Abstract: This article presents a review of the use of Python for data analysis. It discusses the main specialized libraries and the advantages of using Python for data analysis. Also, the main phases of data analysis are explained in general and in an example with the programming language. It is concluded that Python presents multiple advantages in its use and that in spite of being an open source software, it allows professional and sophisticated work in data management and statistical calculations.
Keywords: Python, Programming Language, Statistics, Data..
Resumen: Este artículo presenta una revisión del uso de Python para el análisis de datos. Se analizan las principales librerías especializadas y cuáles son las ventajas del uso de Python en el tema. Asimismo, se explican las fases principales del análisis de datos de manera general y en un ejemplo con el lenguaje de programación. Se concluye que Python presenta múltiples ventajas en su uso y que a pesar de ser un software de código abierto permite el trabajo profesional y sofisticado en el manejo de datos y cálculos estadísticos.
Palabras clave: Python, lenguaje de programación, Estadistica, Data..
Analysis of the use of the Python programming language for statistical calculations.

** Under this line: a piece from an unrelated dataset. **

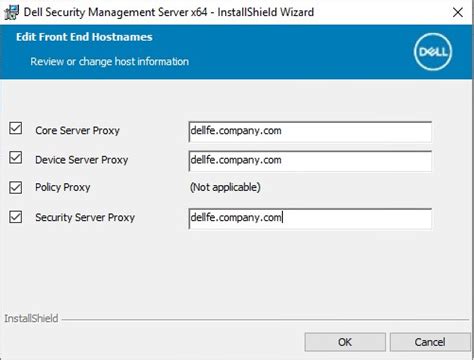
Task: Close the InstallShield Wizard window
Action: [x=458, y=13]
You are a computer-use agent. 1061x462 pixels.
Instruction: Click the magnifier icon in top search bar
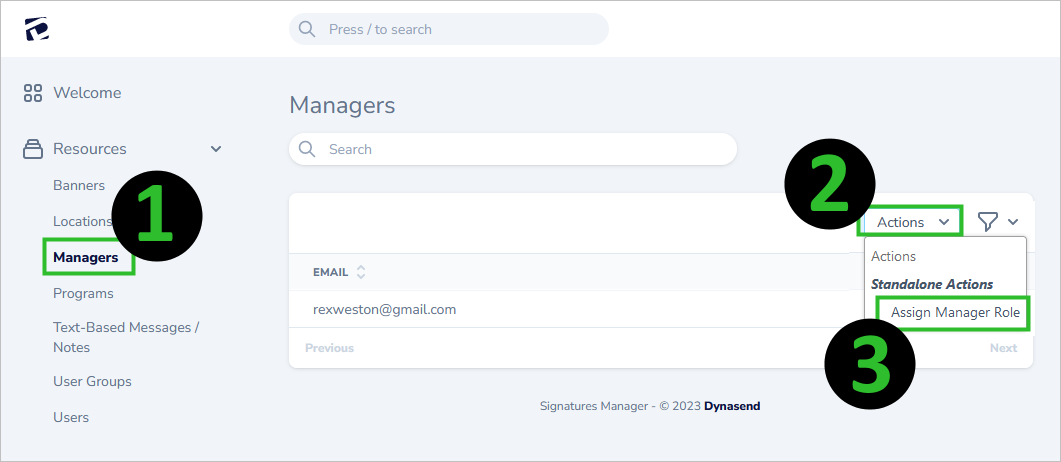(307, 29)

Análisis del uso del lenguaje de programación Python para cálculos estadísticos
Recepción: 13 Julio 2021
Aprobación: 11 Septiembre 2021
Currently, statistical graphs are the most widely used method to represent data analysis. The visual display of such data allows more information to be provided in a clear manner. There are many programs and tools used for statistical analysis that have evolved from mathematical routines and subprograms to high-level professional programs and tools.

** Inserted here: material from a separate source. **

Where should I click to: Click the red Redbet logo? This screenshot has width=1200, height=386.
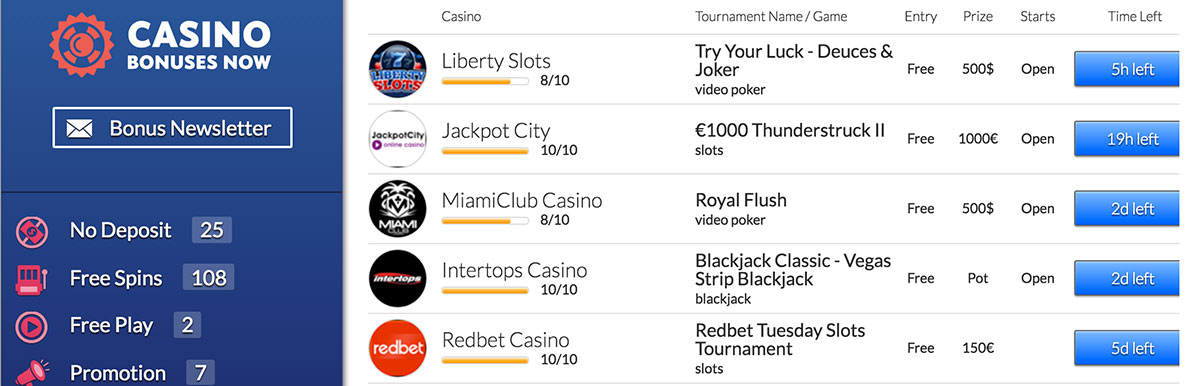pyautogui.click(x=398, y=349)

In the same context, the quality of the data corresponds to the quality of the tool and the expertise of the analyst. One such language is Python, which, in addition to being free, allows advanced data processing and is compatible with sophisticated models.
Python is one of the most widely used programming languages for software development. Its language construction, as well as its object-oriented approach, are intended to help programmers write clear and logical code for small and large-scale projects. In this sense, Python is a language that can be used to develop software for scientific applications, statistics, networking, desktop applications, games, web applications, among others. (Hudson Pérez et al., 2013, p. 112)
With this background, and before analyzing the important aspects of the Python programming language and its use for statistical calculations and graphical representation of data, a brief theoretical framework is presented.
According to Giroux, (2021), there are several Python libraries focused on the topic that can be used in case the datasets are minimal (not too large) or if you do not rely on imports from other libraries. Some of the most widely used and popular packages are: NumPy, Pandas, Seaborn and Matplotlib.
NumPy: Refers to a library used to work with matrices, it is effective for use with both unidimensional and multidimensional arrays. This library consists of several routines used for statistical analysis and also to store data in Nd-arrays for storage. (Pérez-García et al., 2021, p. 224)
Matplotlib: It is a library for data visualization. The union of all SciPy, NumPy and Panda with Matplotlib contributes with a good performance. Matplotlib is a graph plotting data package for Python along with its NumPy numerical extension that works on all platforms. (Bødker et al., 2022)
Pandas: These are types of libraries used for numerical computation based on NumPy. Pandas works well in handling named data of one type with sets of objects and two types of data with Data Frame objects. Through the conversion of data into a tabular form, pandas allow data to be easily read and more structured. (Takefuji, 2021, p.102)
Seaborn: is a Python data visualization package based on matplotlib that is mainly connected to Pandas data structures. Visualization is the main component of Seaborn that aids in data understanding and exploration. (Silvestri et al., 2022)
Sklearn/Scikit-learn: are the most important libraries for machine learning in Python. It includes many crucial tools for clustering, classification, dimension reduction and regression.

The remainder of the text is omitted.